Bei den Gesamtschulen werden die Hauptschulabgänger anders gezählt; denn da ist es in der Regel nicht die Entscheidung für einen Bildungsgang, sondern die Qualifikationsstufe, die nicht mehr überschritten wird. Kaum ein Schüler oder eine Schülerin mit Sekundarstufe-II-Empfehlung verlässt die Gesamtschule ins duale System; ich habe mich gerade noch einmal erkundigt.
Das bedeutet: Ein Absolvent oder eine Absolventin einer Hauptschule oder Realschule mag deutlich qualifizierter sein als Gymnasiasten und trotzdem in einen dualen Ausbildungsgang gehen. Wenn ich die Schulstufen nicht nach Unterschiedlichkeit qualifiziere, sondern nach Qualifikationsmerkmalen, ist das ein Problem. Dann wird der Hauptschulabschluss tatsächlich zum geringsten Abschluss, obwohl man sie auch als eigenständigen Abschluss für ganz bestimmte Qualifikationen wahrnehmen könnte.
Das Problem, das wir haben, ist aber ein anderes. Das Problem ist nämlich die völlig mangelnde Anerkennung von Hauptschülerinnen und Hauptschülern. Das Selbstbewusstsein von Hauptschülerinnen und Hauptschülern – vielleicht haben Sie das hier im Landtag bei Besuchergruppen auch mal erlebt – ist teilweise völlig unterentwickelt, obwohl es sich um wunderbare, angenehme, gute junge Leute handelt. Da frage ich mich manchmal, warum diese gesellschaftliche Akzeptanz eigentlich so gering ist. Es gibt Fälle von geradezu einer Ächtung von Hauptschülern in diesem Land.
Schauen wir uns jetzt mal an, wie die Statistik verfälscht. Gestern hat der sehr verehrte Herr Kollege Priggen gesagt, wir hätten in Nordrhein-Westfalen den Skandal einer zu geringen Hochschulbeteiligung der Schüler; deshalb bräuchten wir dringend eine höhere Bildung, also mehr Abitur und mehr Hochschulbildung.
Da fallen wir doch ständig auf den alten Fehler herein und vergleichen im Rahmen der OECD Äpfel mit Birnen. Denn jemand, der in Nordrhein-Westfalen eine Pflegefachschule oder eine Erzieherfachschule absolviert hat oder nach der Ausbildung im dualen System die Meisterprüfung abgelegt hat, hätte in allen anderen OECD-Ländern selbstverständlich einen Hochschulabschluss. Wir lassen uns unser Bildungssystem kaputtreden. Das ist nicht angebracht.
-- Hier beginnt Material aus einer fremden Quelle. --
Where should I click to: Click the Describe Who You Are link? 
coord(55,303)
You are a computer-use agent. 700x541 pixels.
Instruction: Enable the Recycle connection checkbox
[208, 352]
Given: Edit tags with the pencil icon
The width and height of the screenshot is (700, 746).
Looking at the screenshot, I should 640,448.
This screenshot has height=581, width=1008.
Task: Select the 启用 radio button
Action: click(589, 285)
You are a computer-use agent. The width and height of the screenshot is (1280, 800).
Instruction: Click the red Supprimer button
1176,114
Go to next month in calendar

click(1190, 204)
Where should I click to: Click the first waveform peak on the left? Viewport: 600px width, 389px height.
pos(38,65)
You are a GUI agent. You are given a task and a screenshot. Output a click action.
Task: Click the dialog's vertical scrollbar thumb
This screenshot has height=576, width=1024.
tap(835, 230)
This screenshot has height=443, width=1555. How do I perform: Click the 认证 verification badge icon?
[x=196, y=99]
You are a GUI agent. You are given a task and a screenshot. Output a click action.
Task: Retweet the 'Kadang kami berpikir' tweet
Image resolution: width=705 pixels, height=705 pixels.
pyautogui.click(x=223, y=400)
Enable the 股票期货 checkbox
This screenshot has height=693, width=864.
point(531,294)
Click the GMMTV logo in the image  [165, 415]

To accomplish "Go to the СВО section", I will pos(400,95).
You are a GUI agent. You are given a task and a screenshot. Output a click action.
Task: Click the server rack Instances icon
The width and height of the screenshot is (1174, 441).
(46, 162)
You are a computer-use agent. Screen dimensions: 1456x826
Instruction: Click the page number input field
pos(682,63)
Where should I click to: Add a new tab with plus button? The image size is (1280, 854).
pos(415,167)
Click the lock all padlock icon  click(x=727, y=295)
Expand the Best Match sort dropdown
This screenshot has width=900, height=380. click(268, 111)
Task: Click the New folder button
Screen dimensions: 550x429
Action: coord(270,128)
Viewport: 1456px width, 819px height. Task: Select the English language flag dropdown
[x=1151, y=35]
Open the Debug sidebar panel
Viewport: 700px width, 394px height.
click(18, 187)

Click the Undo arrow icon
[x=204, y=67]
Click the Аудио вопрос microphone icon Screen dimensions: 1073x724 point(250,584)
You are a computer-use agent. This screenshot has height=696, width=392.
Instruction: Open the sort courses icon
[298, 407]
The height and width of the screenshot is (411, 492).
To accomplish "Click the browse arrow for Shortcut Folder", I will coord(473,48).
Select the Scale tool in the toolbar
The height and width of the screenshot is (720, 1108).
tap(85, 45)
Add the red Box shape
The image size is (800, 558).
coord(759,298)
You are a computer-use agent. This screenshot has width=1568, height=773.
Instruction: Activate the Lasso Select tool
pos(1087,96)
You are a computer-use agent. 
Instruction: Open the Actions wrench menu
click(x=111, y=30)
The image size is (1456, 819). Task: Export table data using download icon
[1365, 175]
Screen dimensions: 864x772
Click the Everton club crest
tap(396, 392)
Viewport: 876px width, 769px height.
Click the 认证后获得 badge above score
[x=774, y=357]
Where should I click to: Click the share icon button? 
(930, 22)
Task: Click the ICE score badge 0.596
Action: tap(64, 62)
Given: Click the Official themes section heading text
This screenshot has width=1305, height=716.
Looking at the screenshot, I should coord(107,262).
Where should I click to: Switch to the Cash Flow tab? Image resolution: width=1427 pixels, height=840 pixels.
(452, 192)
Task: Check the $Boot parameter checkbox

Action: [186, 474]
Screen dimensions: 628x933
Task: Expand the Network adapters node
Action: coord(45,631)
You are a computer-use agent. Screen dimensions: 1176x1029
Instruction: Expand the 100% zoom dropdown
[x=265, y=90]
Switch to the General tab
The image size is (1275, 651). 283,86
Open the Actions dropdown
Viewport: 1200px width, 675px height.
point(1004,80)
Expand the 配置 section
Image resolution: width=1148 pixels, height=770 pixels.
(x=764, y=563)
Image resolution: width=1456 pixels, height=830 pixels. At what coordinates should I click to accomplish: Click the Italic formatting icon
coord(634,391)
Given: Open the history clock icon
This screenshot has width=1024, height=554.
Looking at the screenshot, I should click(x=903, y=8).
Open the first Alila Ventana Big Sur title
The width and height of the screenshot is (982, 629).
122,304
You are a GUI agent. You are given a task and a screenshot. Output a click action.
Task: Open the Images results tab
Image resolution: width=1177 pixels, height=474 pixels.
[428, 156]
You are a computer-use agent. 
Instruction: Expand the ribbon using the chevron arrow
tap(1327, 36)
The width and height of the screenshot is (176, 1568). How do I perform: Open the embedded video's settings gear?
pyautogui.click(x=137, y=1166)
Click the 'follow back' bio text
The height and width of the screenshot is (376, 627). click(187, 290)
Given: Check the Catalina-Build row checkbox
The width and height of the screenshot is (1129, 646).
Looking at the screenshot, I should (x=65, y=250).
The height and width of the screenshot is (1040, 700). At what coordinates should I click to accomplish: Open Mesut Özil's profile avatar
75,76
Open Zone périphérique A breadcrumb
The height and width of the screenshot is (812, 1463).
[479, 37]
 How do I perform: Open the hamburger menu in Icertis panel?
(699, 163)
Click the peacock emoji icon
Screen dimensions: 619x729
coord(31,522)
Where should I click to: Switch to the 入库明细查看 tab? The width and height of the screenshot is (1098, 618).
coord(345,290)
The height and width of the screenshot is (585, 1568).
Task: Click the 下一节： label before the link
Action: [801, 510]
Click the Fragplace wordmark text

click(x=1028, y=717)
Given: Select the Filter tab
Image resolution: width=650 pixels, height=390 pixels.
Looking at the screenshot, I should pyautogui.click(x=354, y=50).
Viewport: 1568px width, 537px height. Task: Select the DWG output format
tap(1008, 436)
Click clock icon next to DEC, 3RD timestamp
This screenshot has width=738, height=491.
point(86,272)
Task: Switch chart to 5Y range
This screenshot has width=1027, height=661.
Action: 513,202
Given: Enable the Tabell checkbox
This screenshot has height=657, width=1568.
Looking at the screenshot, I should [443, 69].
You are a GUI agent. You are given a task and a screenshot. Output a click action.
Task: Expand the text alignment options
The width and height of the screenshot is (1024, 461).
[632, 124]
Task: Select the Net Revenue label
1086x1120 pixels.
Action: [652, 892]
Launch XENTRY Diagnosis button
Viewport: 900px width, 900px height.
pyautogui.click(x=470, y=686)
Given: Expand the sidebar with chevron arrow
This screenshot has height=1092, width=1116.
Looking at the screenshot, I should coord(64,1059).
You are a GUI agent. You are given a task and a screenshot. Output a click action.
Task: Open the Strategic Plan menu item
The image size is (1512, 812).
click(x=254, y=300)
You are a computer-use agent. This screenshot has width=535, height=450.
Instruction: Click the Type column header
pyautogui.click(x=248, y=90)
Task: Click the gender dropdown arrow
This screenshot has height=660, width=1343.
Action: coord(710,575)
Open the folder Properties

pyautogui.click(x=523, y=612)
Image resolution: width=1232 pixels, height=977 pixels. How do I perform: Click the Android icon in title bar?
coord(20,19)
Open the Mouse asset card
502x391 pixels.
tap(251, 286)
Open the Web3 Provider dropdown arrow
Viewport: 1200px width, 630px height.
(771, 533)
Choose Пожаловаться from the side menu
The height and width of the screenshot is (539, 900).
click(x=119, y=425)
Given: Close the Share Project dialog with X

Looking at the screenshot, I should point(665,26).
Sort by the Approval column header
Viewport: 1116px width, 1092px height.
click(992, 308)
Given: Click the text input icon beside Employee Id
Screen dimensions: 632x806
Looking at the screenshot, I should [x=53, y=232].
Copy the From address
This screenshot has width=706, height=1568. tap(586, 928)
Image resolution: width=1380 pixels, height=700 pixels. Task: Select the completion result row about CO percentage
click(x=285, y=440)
Für uns ist die Wahl der Eltern entscheidend. Wenn die Eltern sich anders entscheiden, dann werden wir auch andere Wege und andere Lösungen finden. Eines aber bleibt: Das, was wir für die einzelne Hauptschülerin und den einzelnen Hauptschüler getan haben und tun, das, was die brauchen, muss weitergeführt werden, egal wie das Dach heißt, unter dem das stattfindet.
Für uns ist die entscheidende Frage, wie wir diesen Ausbildungserfordernissen richtig gerecht werden können. Ich bin der festen Überzeugung, dass die Gemeinschaftsschule dafür nicht der richtige Ort ist.
Meine Damen und Herren, ich bin ganz sicher – das werden wir auch in unserem Leitantrag zeigen, den wir erarbeiten –: Wir lassen kein Kind zurück, fixieren unsere Bildungspolitik aber auch nicht auf das Abitur. – Schönen Dank.